(Entries from a dataset)
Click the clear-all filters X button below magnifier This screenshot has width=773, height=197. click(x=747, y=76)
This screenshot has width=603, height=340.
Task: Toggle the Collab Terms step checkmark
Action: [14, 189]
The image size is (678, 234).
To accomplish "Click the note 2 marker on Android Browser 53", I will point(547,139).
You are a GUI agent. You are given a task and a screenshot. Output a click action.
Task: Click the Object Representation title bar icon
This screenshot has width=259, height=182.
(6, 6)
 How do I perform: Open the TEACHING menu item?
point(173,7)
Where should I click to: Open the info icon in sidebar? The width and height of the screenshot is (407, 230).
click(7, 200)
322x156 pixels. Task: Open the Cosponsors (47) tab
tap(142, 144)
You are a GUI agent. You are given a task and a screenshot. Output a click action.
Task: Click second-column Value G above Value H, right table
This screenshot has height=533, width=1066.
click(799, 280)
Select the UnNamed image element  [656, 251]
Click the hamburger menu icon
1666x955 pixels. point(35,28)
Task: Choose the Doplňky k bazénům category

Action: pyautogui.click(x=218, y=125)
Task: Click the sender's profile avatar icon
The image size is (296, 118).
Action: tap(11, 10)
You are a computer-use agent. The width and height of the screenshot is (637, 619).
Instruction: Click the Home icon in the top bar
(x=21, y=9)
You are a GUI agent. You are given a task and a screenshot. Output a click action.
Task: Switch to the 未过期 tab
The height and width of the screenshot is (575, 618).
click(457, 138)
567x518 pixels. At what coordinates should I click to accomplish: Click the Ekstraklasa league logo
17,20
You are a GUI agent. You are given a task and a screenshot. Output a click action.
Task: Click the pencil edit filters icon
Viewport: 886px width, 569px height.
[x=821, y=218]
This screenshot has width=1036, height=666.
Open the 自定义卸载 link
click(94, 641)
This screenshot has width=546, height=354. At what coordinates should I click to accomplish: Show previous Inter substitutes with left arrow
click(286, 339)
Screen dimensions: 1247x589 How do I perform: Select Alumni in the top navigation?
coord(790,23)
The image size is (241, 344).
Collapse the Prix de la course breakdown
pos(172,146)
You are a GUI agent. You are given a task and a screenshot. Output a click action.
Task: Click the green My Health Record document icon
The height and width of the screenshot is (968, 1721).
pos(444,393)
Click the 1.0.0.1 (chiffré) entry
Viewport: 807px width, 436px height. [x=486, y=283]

• Aim of the task: Show every line of the material above that contains the word "menu".

• Response to the exercise:
 How do I perform: Open the TEACHING menu item?
Click the hamburger menu icon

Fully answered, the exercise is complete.